Theses Doctoral

Understanding Controlling Shareholder Regimes

Kang, Sang Yop

Traditionally, the corporate governance scholarship has emphasized heavily the "dispersed shareholder regimes" in the United States and the United Kingdom, although "controlling shareholder regimes" constitute the vast majority of the world's economy. Since there have been few systematic studies concerning controlling shareholder regimes (in particular, controlling shareholder regimes in developing countries), they have remained in a black box. With this concern in mind, in this dissertation, I proposed various analytical frameworks for understanding the corporate governance of controlling shareholder regimes that, improperly, have been overlooked for a long time. In the first chapter of my dissertation, entitled Reenvisioning the Controlling Shareholder Regime: Why Controlling Shareholders and Minority Shareholders Embrace Each Other, I proposed theories to explain why controlling shareholders and minority shareholders "voluntarily" embrace each other in an emerging capital market while the legal system in that jurisdiction does not require controllers to protect investors.
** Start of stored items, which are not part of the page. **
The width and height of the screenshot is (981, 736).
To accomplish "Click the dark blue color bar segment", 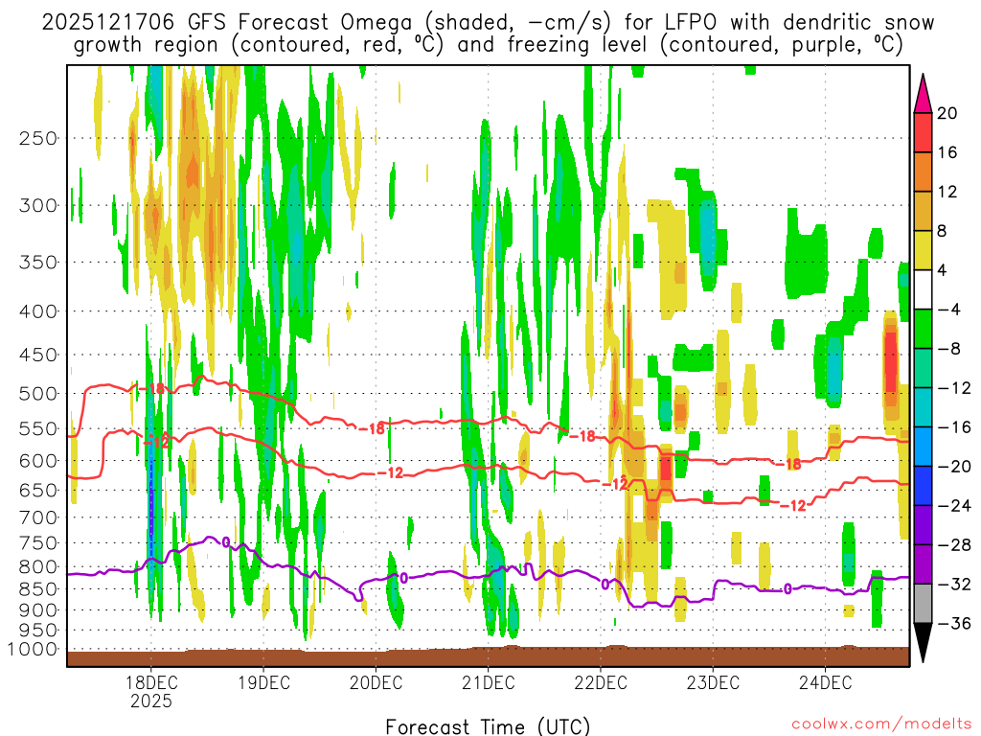I will 924,486.

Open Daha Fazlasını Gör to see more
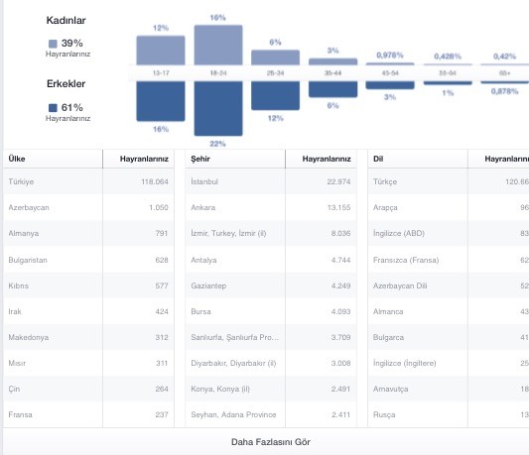tap(271, 442)
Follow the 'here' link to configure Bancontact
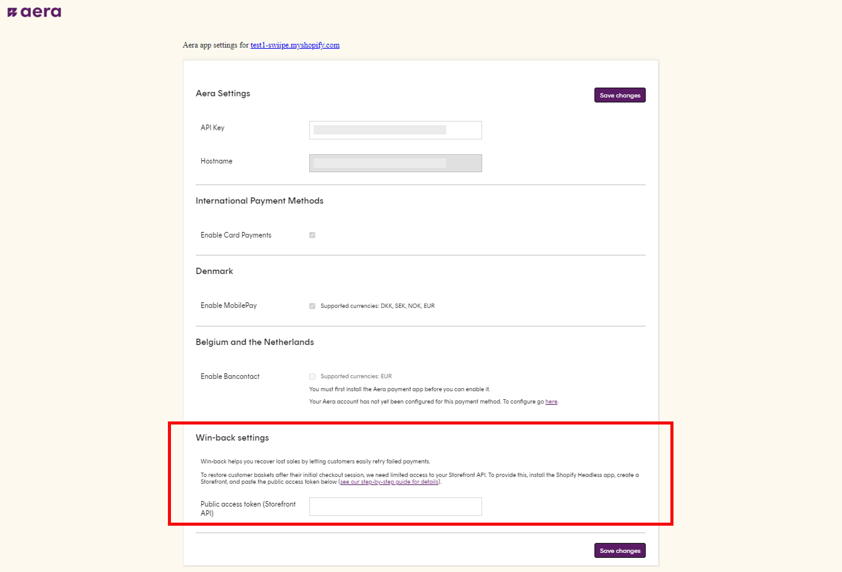The image size is (842, 572). point(551,402)
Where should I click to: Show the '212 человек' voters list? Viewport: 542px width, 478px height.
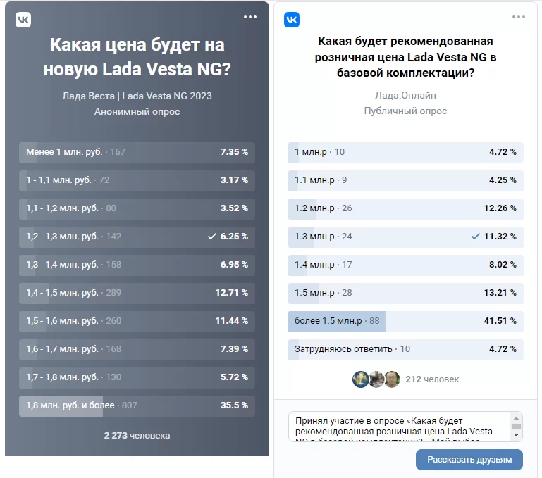click(432, 379)
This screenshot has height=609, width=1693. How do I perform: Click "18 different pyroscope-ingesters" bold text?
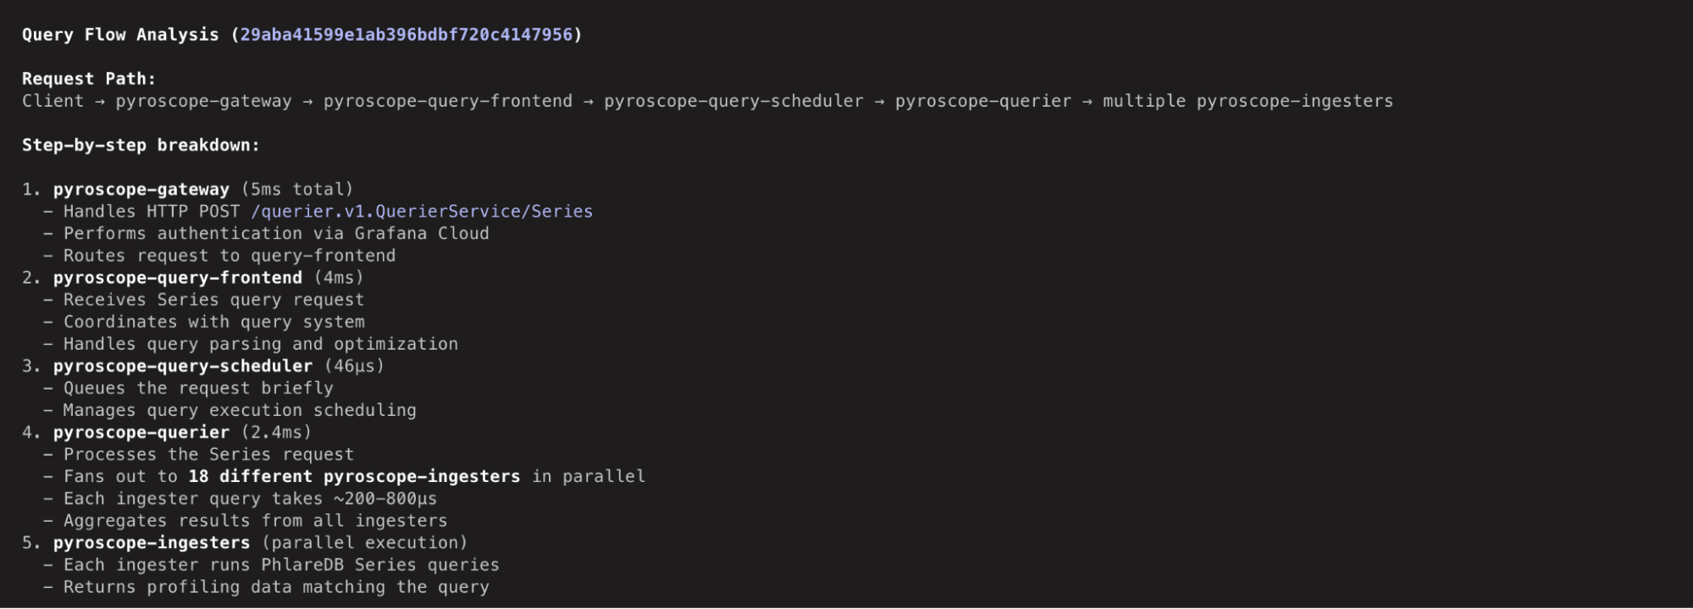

In the second chapter, entitled Controlling Shareholders - "Roving" v. "Stationary," I explored two types of controlling shareholders (i.e., "roving" and "stationary" controllers) and delved into why an economy with stationary controllers is better in terms of corporate governance and more likely to be prosperous than an economy with roving controllers. In the third chapter, entitled Transplanting a Poison Pill to a Controlling Shareholder Regime, I analyzed how a poison pill would affect the market for corporate control and the corporate governance of controlling shareholder regimes. In this dissertation, I have proposed many unconventional analyses and views on controlling shareholder regimes (in some cases, the concepts may be counterintuitive from the perspective of the conventional corporate governance scholarship). I hope that my research will guide scholars in a theoretical way to understand the various aspects of law and economics related to corporate governance that mostly have not been recognized or that have been misunderstood in the standard scholarly studies of corporate governance.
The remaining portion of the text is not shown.